1985 – „Spudok“-Affäre und Kreuzweg
Der erste Kreuzweg führt vom AKW Krümmel nach Gorleben. Nach Anschlägen auf die Bahn werden die Daten von tausenden Gorleben-Gegner*innen von der Polizei gespeichert – und damit eine ganze Szene pauschal kriminalisiert.
1986 – Tschernobyl
Heftige Auseinandersetzungen um den Bau der Wiederaufarbeitungsanlage in Wackersdorf und die Inbetriebnahme des AKW Brokdorf. Nach dem GAU von Tschernobyl protestieren zehntausende Menschen gegen die Atomenergie.
1987 – 10 Jahre Gorleben
„Transnuklearskandal“ betrifft auch Atommüll im Zwischenlager Gorleben. Schwerer Unfall in Schacht 1.
1988 – „Wir stellen uns quer!“
Kreuzweg der Schöpfung führt von Wackersdorf nach Gorleben, Schmiergeldskandal, „Wir stellen uns quer“ – Proteste gegen den ersten Probecastor ins Zwischenlager.
1989 – Castor-Alarm im Wendland
Das Aus für die WAA Wackersdorf, Castor-Alarm: erster Atommülltransport nach Gorleben wird wenige Stunden vor Abfahrt gerichtlich gestoppt.
1990 – PKA-Bauplatz- und Turmbesetzung
„Ein Hauch der Freien Republik Wendland wehte durch den Gorlebener Tann…“, als auf dem Bauplatz der PKA Hütten errichtet werden. Aktivist*innen besetzen im Sommer den Förderturm in Gorleben, zum Jahresende Baustopp und SPD-Versprechen.
1991 – Mol-Skandal & Baustopp
Anlieferung von Mol-Container, PKA-Bauplatzbesetzung, erneuter „Castor-Alarm“ und nächster Baustopp im Erkundungsbergwerk.
1992 – Viel Geld für den Landkreis
Resolution gegen und eine Mehrzweckhalle für Gorleben, Erweiterung des Zwischenlagers und viel Geld für den Landkreis.

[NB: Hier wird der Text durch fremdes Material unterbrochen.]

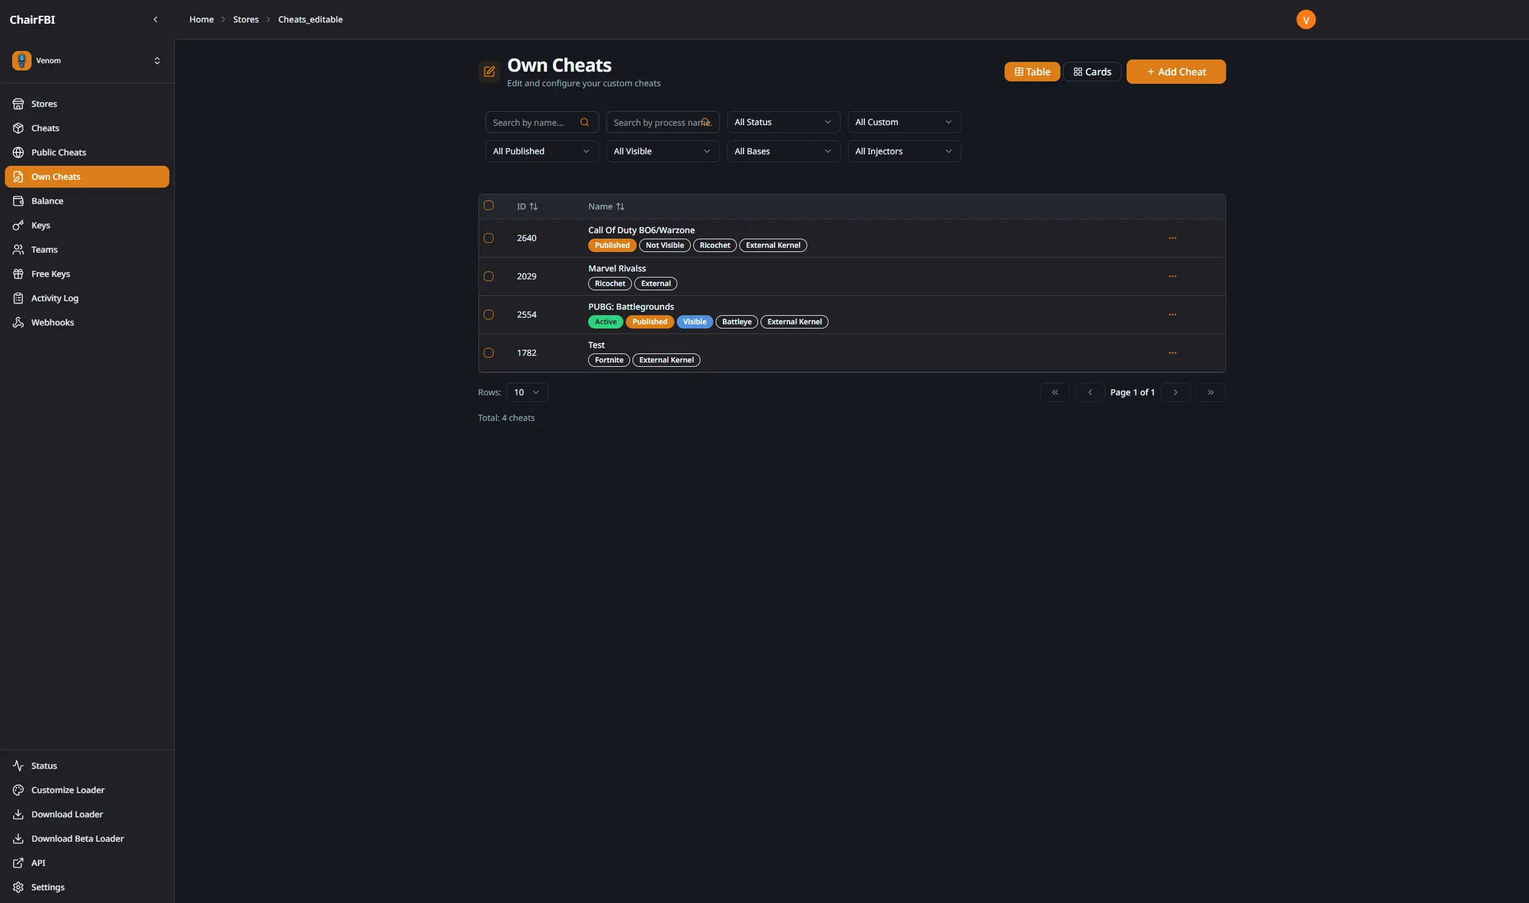Check the row checkbox for Marvel Rivalss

1993 – CASTOR-HALLE-LUJA und Endlagerhearing
Sitzblockaden gegen Atommüll-Lieferungen, „Wege aus der Gorleben-Salzstock-Sackgasse“, Energiekonsens-Gespräche und hohes Bussgeld gegen Turmbesetzer*innen.

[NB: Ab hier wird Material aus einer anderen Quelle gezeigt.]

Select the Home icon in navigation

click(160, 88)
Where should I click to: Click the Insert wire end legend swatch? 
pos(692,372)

1994 – Pleiten, Pech und Pannen: „Castornix“
Widerstandscamp „Castornix“ und erhebliche Proteste gegen ersten Castortransport, der wegen technischer Mängel dann abgesagt wird. Weiterbau der PKA per Weisung.

1995 – Tag X, Backpulver & Stay rude-stay rebel
Anschläge auf Bahn & Kran, die Aktion „ausrangiert“ will den ersten Castor empfangen, Bundesumweltministerin Merkel macht den absurden Backpulver-Vergleich & der Baustopp im Bergwerk wird aufgehoben.

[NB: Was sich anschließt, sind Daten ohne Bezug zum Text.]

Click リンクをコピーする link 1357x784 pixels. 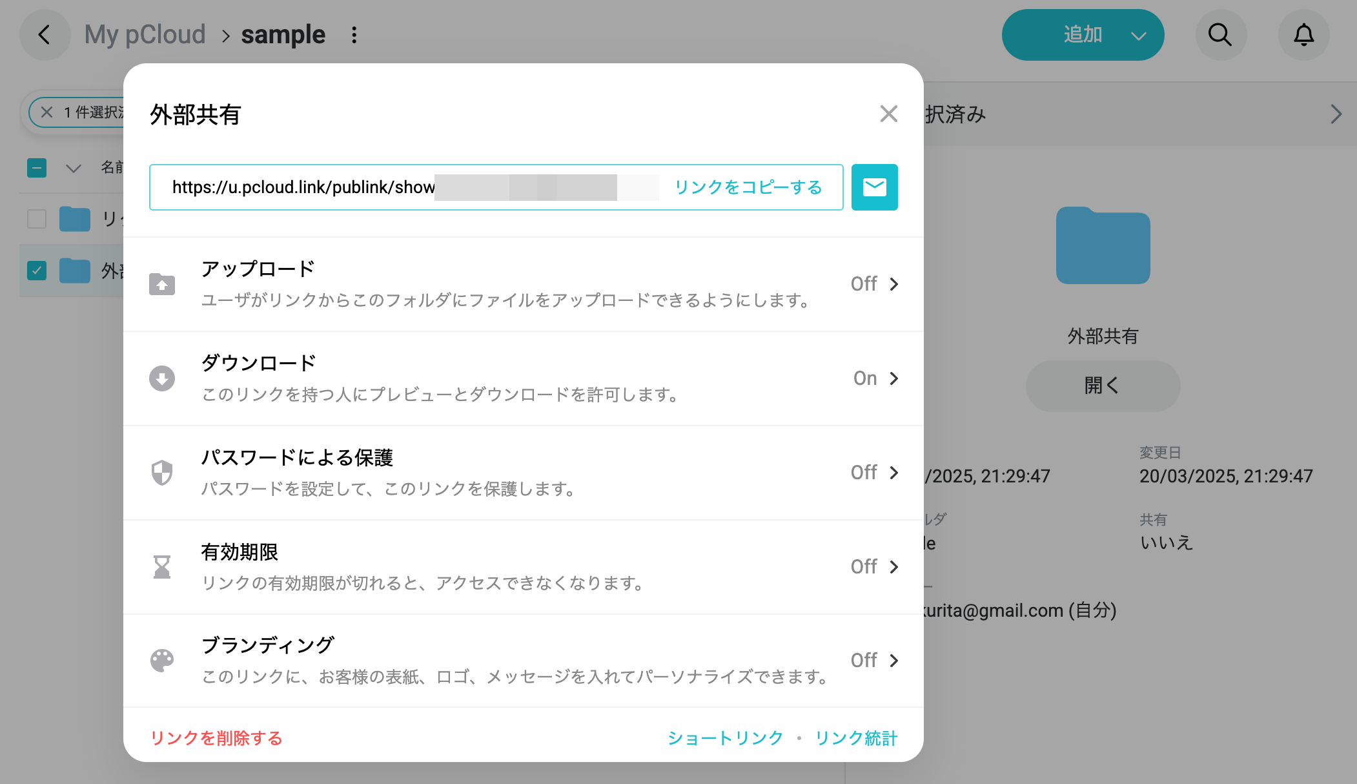click(x=748, y=187)
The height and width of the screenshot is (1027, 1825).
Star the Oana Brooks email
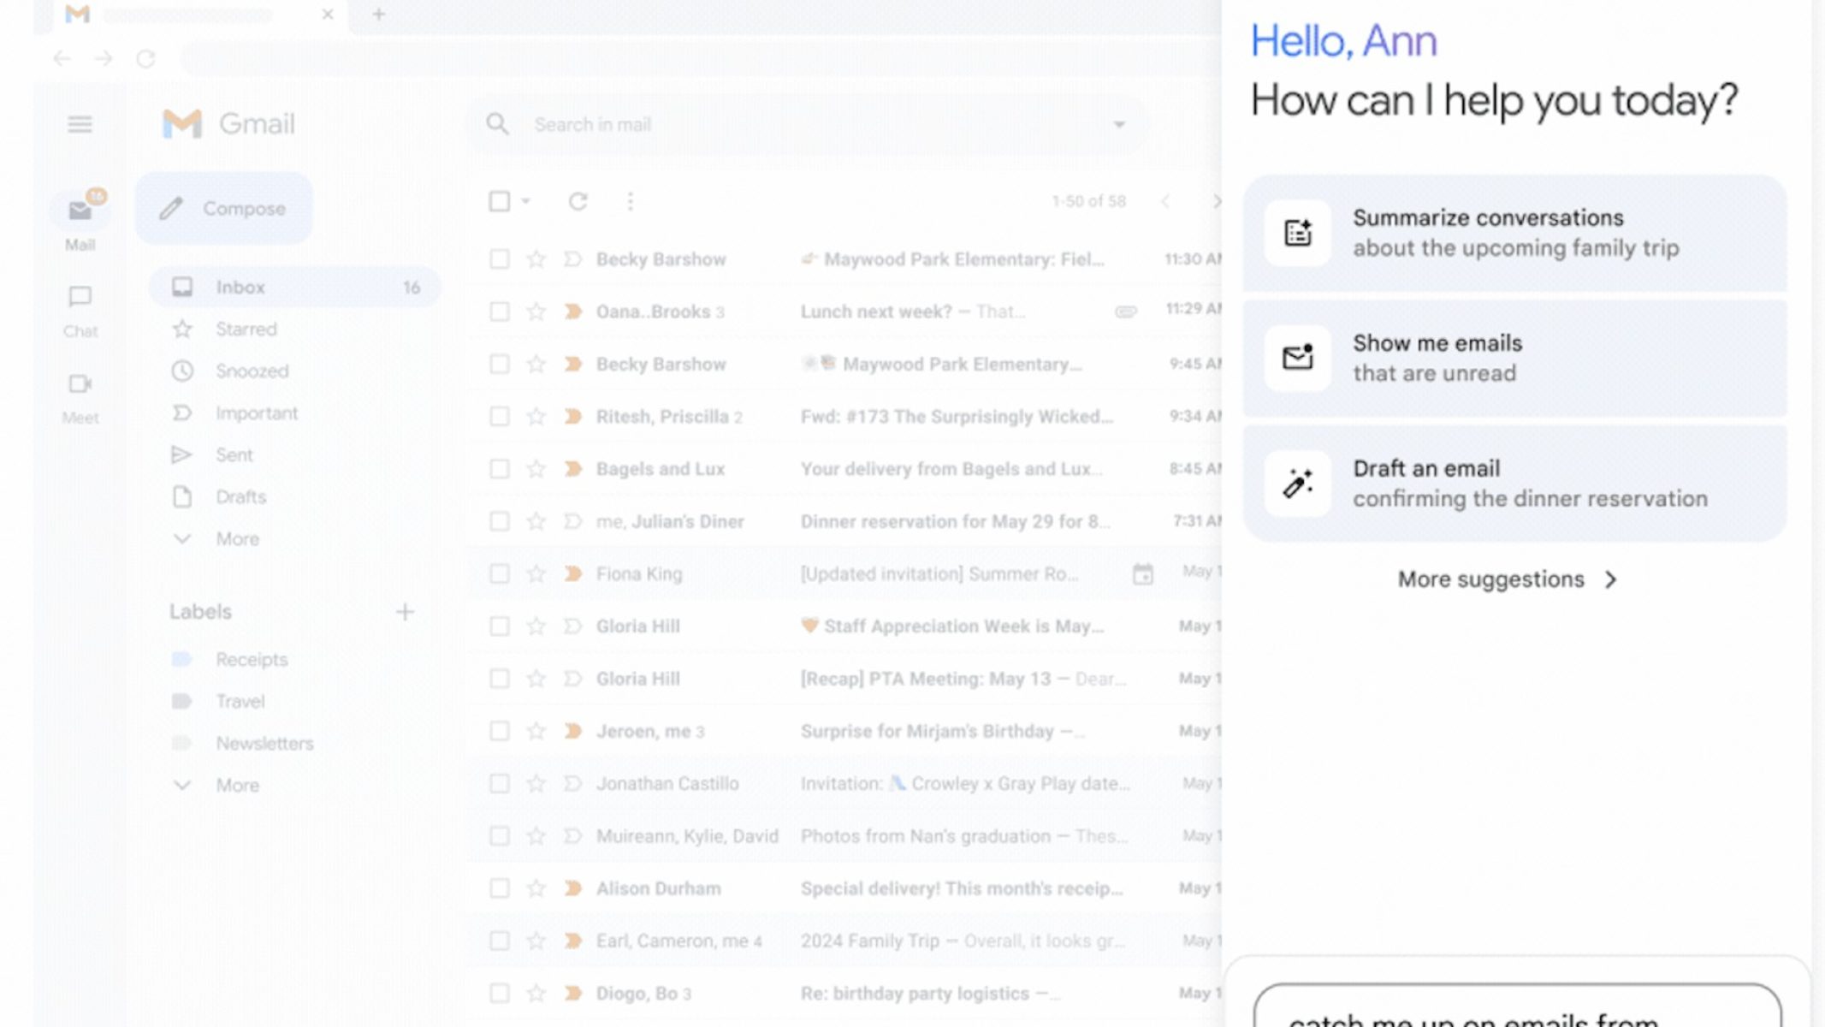(x=536, y=312)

1996 – „Wir stellen uns quer!“
10 Jahre nach Tschernobyl, „Wir stellen uns quer!“ gegen den zweiten Castor nach Gorleben.

1997 – Stunkparade gegen Sixpack
Gewaltsame Räumung für den dritten Castor, Griefahn knickt ein & mehr Geld von der BLG.
1998 – Castor-Skandal und TagX4 in Ahaus
Einwendungen gegen die PKA, Castortransport nach Ahaus, Transportestopp nach verstrahlten Behältern, Einstieg in den Atomausstieg und Moratorium im Salzstock.
1999 – „Gerhard, wir kommen“ & X-tausendmal quer
„Flickschusterei“ um Atomausstieg & AkEnd, Stunkparade nach Berlin und die Ankündigung, dass sich beim nächsten Castor X-tausend Menschen querstellen werden.

2000 – Atomkonsens & Moratorium
Defekte Brücke und unsichere Behälter verhindern Castorlieferung, Atomkonsens „alles Lüge“, denn er sichert den Weiterbetrieb der AKW und Moratorium im Salzstock.

2001 – X-tausendmal quer & Widersetzen
Zwei Atommülltransporte rollen nach Gorleben, einer im März, ein zweiter im November. X-tausend Menschen stellen sich quer und WiderSetzen sich. Der Betonblock von Süschendorf zwingt den Castor zum Rückwärtsgang. Der Widerstand bekommt ein Archiv, die Bundestagsabgeordneten ein Denkmal, die „Gewissensruhe“.